Pathway Review

Pathway is, more than a strategy game or an RPG, a run-based procedural adventure game. You lead a crew of up to four adventurers on a road trip across the desert, charting their path by moving their jeep from node to node on a large and relatively plain game-board-like map. Each node presents a flavorful text-based scenario that generally leads to a handful of options, like giving or taking resources, presenting a tactical choice, or combat (some of which is optional and some mandatory), which plays out in turn-based tactical battles on a grid.

This is where Pathway gets really interesting and starts to fall apart all at once.

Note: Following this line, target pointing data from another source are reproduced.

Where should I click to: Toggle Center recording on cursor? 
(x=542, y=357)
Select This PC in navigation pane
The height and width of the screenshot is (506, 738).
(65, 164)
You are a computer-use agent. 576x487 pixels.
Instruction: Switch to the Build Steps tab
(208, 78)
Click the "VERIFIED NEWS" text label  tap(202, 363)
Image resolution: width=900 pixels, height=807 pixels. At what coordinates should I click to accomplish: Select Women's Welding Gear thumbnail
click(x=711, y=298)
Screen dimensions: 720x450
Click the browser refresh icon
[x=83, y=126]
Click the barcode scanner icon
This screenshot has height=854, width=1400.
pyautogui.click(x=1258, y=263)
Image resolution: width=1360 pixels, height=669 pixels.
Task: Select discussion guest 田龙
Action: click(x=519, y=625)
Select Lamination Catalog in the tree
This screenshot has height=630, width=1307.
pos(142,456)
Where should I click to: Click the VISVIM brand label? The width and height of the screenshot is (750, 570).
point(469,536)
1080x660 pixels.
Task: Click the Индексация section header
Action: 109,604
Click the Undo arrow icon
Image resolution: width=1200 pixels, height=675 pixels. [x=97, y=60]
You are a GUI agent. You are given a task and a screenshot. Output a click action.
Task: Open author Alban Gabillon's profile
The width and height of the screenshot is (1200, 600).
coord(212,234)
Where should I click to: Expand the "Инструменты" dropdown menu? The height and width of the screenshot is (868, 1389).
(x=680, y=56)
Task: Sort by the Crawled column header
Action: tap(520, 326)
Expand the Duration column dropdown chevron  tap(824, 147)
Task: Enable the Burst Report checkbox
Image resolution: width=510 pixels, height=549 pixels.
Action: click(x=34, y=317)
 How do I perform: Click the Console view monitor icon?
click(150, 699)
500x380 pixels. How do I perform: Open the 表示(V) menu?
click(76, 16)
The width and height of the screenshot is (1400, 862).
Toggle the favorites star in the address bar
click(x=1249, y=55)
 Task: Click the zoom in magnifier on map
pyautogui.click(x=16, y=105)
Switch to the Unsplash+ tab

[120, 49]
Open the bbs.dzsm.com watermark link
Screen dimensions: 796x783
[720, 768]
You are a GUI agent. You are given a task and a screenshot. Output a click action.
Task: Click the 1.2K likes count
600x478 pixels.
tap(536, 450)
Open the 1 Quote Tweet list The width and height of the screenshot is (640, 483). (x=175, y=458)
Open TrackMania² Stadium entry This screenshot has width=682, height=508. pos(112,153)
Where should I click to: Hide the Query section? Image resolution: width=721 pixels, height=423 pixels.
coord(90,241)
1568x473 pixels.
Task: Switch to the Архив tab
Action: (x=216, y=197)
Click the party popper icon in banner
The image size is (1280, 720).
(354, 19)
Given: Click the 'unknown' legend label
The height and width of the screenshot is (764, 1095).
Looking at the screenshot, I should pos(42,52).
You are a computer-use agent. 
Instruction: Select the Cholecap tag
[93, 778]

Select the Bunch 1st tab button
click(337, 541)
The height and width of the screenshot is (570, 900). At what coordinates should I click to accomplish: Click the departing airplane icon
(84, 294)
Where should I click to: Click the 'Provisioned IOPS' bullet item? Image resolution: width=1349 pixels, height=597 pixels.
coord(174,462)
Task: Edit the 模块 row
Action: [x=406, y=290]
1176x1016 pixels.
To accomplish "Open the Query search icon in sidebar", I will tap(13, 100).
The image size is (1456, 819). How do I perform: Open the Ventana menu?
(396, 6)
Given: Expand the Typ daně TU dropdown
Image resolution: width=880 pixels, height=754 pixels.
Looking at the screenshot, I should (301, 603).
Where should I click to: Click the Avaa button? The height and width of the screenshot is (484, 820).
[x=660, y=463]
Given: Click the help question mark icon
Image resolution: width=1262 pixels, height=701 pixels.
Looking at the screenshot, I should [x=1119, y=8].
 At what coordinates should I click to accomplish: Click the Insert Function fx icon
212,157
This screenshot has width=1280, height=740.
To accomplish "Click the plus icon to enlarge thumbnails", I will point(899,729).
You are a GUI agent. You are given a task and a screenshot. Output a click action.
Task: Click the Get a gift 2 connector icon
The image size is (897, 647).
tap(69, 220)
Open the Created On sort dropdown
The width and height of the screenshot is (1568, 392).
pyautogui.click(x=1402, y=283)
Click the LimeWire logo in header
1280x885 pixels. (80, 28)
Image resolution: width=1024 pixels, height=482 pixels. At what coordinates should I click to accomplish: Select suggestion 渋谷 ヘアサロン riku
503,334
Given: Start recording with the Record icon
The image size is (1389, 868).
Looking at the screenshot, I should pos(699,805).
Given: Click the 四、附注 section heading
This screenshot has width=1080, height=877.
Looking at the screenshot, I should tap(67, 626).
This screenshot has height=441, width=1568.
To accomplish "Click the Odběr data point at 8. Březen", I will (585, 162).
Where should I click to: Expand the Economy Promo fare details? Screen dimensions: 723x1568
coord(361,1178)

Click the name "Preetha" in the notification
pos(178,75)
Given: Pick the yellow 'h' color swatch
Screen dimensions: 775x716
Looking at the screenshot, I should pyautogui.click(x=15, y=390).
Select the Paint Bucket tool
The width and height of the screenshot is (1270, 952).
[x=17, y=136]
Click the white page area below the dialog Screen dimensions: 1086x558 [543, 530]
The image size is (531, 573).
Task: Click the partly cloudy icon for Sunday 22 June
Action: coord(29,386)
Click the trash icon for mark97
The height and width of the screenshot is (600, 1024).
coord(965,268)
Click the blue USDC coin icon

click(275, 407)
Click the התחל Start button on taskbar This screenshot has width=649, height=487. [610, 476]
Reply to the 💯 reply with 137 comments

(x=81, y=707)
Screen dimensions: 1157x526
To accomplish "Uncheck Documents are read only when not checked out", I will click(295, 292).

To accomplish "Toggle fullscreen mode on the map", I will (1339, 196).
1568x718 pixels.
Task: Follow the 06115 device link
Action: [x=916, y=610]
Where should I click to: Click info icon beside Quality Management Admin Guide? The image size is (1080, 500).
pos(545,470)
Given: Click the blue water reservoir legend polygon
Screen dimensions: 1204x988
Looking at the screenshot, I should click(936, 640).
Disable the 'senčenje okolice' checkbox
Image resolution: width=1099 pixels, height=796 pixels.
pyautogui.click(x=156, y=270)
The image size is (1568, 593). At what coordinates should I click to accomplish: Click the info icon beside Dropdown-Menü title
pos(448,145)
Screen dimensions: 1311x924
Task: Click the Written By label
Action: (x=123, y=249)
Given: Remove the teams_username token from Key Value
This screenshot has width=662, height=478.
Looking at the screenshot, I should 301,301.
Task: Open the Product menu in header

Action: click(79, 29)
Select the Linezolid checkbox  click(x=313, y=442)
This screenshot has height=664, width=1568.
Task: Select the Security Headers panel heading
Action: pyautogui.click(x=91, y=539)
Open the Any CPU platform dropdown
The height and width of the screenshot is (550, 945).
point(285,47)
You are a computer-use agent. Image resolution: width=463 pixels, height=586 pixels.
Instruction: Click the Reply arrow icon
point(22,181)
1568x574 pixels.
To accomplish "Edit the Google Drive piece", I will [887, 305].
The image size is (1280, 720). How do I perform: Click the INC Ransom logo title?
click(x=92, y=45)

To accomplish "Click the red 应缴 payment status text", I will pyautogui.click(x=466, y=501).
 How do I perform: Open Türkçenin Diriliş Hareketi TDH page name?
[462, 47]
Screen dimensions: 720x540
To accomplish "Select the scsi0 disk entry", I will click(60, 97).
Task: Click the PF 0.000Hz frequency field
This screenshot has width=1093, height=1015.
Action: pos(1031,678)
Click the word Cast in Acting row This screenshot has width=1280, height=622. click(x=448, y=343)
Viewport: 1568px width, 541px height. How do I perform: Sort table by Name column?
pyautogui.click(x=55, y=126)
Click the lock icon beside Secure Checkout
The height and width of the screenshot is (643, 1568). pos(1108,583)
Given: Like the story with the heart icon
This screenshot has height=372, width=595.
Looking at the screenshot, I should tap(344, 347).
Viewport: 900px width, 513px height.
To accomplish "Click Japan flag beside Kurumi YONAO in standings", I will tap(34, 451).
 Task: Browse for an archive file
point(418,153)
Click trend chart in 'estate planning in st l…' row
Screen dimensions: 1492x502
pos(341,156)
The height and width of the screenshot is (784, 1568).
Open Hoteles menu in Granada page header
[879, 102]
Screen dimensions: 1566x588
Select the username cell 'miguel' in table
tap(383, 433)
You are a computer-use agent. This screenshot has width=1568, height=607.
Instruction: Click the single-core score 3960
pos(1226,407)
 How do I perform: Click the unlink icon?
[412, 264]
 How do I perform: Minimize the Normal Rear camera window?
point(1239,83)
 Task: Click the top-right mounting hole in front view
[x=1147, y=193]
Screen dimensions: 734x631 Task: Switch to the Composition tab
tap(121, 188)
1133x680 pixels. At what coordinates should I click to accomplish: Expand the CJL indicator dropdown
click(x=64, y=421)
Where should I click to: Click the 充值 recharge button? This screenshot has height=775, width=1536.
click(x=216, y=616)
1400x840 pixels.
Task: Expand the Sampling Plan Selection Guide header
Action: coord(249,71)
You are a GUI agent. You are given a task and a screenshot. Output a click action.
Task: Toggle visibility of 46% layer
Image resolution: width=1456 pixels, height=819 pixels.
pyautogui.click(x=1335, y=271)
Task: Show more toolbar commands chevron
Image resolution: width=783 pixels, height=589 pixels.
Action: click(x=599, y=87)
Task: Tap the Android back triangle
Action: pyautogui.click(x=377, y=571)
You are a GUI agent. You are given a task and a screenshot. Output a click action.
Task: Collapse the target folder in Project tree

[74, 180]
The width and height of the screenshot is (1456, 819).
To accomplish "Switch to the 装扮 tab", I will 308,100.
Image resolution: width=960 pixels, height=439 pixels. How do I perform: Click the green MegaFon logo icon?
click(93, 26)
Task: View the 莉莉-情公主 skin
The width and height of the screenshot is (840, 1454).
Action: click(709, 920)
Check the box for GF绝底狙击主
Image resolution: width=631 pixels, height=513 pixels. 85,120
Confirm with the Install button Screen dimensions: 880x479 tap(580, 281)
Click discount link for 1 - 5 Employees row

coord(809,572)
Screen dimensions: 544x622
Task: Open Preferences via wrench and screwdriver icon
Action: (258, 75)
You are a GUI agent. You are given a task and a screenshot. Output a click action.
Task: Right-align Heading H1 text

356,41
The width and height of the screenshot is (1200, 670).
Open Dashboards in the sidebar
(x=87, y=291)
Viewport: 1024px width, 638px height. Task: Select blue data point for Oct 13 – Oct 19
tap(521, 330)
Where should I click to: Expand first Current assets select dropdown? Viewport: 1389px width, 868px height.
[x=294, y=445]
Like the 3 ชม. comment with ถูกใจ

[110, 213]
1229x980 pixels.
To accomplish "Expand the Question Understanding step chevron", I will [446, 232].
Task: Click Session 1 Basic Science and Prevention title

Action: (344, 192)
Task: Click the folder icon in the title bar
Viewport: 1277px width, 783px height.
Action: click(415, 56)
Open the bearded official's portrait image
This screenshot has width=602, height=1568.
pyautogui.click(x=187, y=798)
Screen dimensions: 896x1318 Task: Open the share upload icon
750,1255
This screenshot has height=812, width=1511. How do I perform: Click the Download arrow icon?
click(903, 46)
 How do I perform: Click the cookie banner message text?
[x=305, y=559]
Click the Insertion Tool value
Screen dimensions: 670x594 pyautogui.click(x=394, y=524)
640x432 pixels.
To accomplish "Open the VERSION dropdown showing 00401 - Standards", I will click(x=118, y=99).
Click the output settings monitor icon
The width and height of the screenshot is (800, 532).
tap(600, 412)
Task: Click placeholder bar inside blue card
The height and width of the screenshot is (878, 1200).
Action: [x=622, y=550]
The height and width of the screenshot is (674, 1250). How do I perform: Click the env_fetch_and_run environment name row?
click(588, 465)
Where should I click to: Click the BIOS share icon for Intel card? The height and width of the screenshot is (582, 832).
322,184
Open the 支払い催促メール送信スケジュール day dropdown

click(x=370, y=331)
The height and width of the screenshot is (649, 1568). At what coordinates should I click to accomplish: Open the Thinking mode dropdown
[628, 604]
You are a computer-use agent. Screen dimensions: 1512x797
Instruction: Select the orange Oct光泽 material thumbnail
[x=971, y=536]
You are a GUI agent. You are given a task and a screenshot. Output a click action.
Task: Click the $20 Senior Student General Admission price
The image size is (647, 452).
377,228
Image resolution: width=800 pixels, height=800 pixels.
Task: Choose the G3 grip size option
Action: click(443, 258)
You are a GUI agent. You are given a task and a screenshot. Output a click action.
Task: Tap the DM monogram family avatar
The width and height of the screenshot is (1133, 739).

This is where Pathway gets really interesting and starts to fall apart all at once. Almost every step of each journey is randomized to some degree. The tactical maps and the scenes they offer are procedurally generated; when you’re presented with a choice, such as whether to sneak into a Nazi campsite and steal supplies rather than just fight, the results are decided with a dice roll. The emphasis on randomization keeps each scenario exciting even if you’ve seen it before, as you can’t ever memorize how to handle them.

But that level of randomization goes a little too far, as it’s all too possible to run out of gas by virtue of a few bad dice rolls early on, through no fault of your own. Wisely, Pathway gives you a way to avoid this: In addition to the varying difficulties of each campaign, there are two difficulty sliders — one that makes enemies weaker, and a second that lets you start with more gas and ammo. While it takes a little bit of drama out of crossing the desert, I found that starting with extra resources offset the frustration that arose the few times fate left me high and dry.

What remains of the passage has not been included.